In Slovenia the academic year begins in October and lasts until the end of September in the following year. It is divided into two semesters: the winter semesters usually runs from October to January and the summer semester from February to the middle of July. The organisation of studies is defined with a study programme. Higher Education Act additionally regulates undergraduate study programmes that last for 30 weeks in the academic year and comprise the minimum of 20 and the maximum of 30 hours of lectures, seminars and exercises per week. If the programme includes also practical training then it can last up to 42 weeks per academic year but the total student workload must not surpass 40 hours per week. In some cases studies can also be organised part-time, which means that the organisation and the time schedule of the lectures, seminars and exercises is adapted to the possibilities of students, who are unable to attend the studies full-time (for example because  they are employed).

  • Methods of teaching

Higher education institutions use different teaching methods – lectures, seminars, exercises, colloquium and written assignments. Usually lectures are given for a large group of students, while the seminars and exercises are usually offered for a smaller group of students. The studies also demand a lot of individual and preparatory work from each individual student. The methods are defined with the study programme.

  • Test and exams

The rules and procedures of the examination policy are set in detail by the constitution of higher education institution. As a rule subject courses end with examinations, which can be oral, written or both. Usually theexaminations are held at the end of each semester during the four week examination period (January-February and June-July) and in September before the beginning of a new academic year.
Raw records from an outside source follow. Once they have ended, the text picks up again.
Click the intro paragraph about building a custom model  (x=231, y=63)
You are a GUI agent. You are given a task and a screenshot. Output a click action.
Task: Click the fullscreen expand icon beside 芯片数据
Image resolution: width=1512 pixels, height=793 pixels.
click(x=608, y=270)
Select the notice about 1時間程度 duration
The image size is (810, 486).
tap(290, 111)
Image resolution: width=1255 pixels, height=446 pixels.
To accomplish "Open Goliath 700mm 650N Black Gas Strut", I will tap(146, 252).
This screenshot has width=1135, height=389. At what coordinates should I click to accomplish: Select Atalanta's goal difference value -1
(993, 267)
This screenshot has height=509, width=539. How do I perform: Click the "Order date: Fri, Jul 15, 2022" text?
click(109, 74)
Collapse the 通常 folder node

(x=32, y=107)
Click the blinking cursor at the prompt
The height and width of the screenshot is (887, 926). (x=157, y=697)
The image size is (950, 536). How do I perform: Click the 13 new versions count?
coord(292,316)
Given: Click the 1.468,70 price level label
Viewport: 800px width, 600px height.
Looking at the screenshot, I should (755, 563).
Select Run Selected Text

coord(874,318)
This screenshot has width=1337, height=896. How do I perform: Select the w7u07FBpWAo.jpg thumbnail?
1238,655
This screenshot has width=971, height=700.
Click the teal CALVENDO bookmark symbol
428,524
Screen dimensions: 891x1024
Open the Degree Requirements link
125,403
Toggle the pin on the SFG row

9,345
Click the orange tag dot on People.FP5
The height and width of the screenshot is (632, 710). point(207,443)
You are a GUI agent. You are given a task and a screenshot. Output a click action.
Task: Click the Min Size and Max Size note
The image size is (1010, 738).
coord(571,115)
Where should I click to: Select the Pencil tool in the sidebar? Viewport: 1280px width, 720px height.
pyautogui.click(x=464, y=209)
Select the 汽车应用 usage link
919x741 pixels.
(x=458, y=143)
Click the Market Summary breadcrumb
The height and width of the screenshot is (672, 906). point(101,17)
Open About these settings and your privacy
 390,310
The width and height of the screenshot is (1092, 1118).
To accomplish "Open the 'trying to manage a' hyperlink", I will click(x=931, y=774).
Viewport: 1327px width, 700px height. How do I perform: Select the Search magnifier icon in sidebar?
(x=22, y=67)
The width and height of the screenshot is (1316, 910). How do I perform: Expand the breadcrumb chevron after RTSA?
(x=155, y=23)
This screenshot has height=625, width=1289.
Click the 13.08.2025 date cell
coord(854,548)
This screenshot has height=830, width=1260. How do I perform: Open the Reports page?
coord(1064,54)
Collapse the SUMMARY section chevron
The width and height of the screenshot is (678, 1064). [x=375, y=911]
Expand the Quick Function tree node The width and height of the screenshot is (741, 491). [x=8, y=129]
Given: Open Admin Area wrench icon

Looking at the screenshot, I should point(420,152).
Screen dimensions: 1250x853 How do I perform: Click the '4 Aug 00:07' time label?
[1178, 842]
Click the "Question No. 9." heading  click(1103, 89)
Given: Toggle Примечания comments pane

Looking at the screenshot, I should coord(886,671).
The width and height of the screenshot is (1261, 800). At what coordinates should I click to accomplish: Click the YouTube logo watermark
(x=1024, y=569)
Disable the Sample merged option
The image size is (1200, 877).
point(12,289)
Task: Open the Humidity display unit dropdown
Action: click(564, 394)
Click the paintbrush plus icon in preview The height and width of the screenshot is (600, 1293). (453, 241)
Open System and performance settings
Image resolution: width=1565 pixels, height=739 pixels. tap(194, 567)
Studentsfinish their studies with defence of a diploma paper. The examination takes place at the end of final year and it is conducted by a board of examiners before whom the candidate defends his/her diploma paper. Before they can take this examination, students must fulfil all other obligations set by the study programme.


  • Grading system:

In Slovenia the grading system used in higher education is unified:

- 10 = excellent (percentage of knowledge: 91 – 100 %),

- 9 = very good (81 – 90 %),

- 8 = very good (71 – 80 %),

- 7 = good (61 – 70 %),

- 6 = satisfactory (51 – 60 %),

- 5 - 1 = fail (less then 51 %).

  • Language of instruction

Is predominantly Slovenian. Many higher education institutions are already offering some lectures also in English language.

  • Credit system

All study programmes, accredited after April 2004, are measured in credit points according to ECTS(European Credit Transfer System). One credit point represents 25-30 students’ working hours; one academic year can last from 1500 to 1800 students’ working hours. 

  • Fees

Students from EU member states, like Slovene students, pay tuition fees for part-time studies, while full-time studies are free. Foreigners from non EU member countries pay tuition fees regardless on the type of studies. As a rule, the tuition fee is paid in a lump sum for each academic year. Payment of tuition fees covers also compulsory health insurance.